## Data preprocessing 

In order to prepare the dataset for machine learning task a pre processing step is added in this notebook. The main aim of this step is to manage the size of the dataset by filtering relevant value categories, optimizing data types for memory management and removing data that is not relevant for the machine learning task at hand.

In [1]:
import pandas as pd
import numpy as np
import re
import seaborn as sns
import matplotlib.pyplot as plt
from sklearn.utils import shuffle

In [2]:
import warnings

warnings.filterwarnings("ignore")

Set pandas view options for better readability of large dataframes

In [3]:
pd.set_option("display.max_columns", None)
pd.set_option("display.width", 1000)

### Dataset composition

Data is split between two files: accepted and rejected loans. To establish what data is available to the lending company while making the decision for accepting/rejecting loan application we can look at rejected dataset and extract the features which we will look for in the approved dataset to structure our dataframe.

In [4]:
print("Starting pre process of datasets")
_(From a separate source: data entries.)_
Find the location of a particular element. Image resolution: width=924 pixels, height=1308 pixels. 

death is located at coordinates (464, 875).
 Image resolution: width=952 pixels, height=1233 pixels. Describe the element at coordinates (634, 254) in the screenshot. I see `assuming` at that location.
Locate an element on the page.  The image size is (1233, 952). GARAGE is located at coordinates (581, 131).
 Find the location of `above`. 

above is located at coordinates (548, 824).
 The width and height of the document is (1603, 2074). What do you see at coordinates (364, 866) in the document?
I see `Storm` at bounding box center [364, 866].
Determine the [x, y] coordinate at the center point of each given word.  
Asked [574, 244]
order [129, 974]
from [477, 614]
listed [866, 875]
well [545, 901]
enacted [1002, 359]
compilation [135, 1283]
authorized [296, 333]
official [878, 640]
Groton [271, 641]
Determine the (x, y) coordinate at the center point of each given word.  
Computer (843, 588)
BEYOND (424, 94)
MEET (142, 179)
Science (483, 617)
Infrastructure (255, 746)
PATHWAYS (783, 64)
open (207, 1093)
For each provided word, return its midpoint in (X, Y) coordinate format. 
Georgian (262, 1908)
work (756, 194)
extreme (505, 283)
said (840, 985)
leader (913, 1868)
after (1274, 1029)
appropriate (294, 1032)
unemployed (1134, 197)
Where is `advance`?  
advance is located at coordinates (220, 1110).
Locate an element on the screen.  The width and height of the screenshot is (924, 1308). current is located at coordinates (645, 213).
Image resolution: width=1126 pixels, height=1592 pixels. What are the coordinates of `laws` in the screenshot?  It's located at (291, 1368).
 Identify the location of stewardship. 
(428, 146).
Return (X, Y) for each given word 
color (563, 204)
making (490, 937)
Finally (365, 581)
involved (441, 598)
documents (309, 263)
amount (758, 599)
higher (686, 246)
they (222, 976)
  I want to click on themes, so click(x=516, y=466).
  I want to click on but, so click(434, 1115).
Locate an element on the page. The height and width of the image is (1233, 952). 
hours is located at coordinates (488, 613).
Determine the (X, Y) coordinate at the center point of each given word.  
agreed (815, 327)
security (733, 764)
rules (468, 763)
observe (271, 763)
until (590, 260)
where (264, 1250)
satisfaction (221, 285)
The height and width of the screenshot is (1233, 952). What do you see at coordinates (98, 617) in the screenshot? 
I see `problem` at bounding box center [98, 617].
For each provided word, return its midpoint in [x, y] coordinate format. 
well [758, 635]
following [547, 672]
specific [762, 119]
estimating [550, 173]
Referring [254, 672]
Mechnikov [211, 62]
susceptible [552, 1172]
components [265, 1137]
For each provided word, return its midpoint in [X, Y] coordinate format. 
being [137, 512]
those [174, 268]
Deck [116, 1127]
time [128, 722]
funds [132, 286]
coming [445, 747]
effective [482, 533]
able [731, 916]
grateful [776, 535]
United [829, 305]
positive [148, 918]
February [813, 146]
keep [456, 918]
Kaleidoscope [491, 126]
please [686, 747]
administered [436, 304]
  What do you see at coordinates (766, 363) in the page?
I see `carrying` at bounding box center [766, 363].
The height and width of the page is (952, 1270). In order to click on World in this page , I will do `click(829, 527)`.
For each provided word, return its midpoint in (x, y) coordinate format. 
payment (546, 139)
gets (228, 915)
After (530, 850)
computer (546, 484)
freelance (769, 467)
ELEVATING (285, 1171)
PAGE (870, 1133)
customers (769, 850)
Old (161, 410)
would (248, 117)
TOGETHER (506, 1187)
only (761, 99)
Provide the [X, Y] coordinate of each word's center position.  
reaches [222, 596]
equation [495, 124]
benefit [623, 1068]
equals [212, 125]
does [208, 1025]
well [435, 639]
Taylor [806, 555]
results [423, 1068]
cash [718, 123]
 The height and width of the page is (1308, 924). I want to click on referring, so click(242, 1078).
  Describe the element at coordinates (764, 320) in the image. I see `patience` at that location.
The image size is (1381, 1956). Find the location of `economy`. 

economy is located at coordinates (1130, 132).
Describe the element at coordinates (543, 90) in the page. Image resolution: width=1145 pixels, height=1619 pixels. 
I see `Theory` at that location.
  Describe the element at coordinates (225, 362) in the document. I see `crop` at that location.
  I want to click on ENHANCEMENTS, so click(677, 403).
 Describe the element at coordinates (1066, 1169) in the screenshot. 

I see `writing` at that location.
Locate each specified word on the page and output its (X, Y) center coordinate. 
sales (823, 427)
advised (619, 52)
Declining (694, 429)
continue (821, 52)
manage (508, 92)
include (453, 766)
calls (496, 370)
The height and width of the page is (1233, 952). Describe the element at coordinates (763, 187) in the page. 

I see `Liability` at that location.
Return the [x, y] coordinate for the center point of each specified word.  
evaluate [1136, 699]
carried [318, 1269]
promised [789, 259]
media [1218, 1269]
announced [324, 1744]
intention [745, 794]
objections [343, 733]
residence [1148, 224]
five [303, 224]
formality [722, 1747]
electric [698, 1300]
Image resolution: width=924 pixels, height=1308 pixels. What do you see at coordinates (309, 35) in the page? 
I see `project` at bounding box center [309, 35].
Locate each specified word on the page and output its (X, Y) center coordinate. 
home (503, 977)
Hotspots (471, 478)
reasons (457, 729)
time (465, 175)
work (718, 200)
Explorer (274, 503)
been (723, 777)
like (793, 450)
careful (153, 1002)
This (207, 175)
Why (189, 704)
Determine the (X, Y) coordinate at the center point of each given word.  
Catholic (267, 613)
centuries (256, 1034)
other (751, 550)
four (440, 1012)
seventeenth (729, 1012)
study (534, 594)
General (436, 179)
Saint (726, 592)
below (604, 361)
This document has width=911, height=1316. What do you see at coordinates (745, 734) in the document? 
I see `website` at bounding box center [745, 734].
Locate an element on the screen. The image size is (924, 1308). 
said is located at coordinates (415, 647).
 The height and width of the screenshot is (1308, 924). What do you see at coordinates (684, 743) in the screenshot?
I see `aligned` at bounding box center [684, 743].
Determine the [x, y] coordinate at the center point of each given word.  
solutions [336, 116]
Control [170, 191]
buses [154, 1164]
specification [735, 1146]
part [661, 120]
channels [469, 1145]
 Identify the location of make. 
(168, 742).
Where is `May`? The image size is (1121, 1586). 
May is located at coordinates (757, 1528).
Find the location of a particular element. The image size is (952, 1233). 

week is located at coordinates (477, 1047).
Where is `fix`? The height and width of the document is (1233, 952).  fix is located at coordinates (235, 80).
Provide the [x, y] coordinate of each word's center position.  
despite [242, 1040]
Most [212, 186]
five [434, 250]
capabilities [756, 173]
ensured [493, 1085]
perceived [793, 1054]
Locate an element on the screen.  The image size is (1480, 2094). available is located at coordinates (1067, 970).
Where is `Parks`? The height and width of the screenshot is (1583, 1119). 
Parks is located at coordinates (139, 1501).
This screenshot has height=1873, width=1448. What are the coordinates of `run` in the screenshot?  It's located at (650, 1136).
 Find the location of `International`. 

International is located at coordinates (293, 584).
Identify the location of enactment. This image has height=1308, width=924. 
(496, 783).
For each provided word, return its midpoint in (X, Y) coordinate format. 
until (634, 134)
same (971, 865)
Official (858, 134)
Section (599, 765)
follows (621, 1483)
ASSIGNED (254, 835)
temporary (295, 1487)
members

Starting pre process of datasets


#### Read the columns of rejected loans

In [7]:
cols = pd.read_csv("rejected_2007_to_2018Q4.csv", nrows=0).columns.tolist()
print(cols)

['Amount Requested', 'Application Date', 'Loan Title', 'Risk_Score', 'Debt-To-Income Ratio', 'Zip Code', 'State', 'Employment Length', 'Policy Code']


Seems we have 9 features that are used to determine the loan acceptance/rejection. 

- Amount of loan requested
- Application date
- Purpose of the loan
- FICO risk score of applicant
- Loan amount to annual income ratio
- Location of potential customer with zip code/state which part of is anonymized
- Length of employment
- Policy code which is calculated and assigned based on FICO score by Lending Club (when application is approved?)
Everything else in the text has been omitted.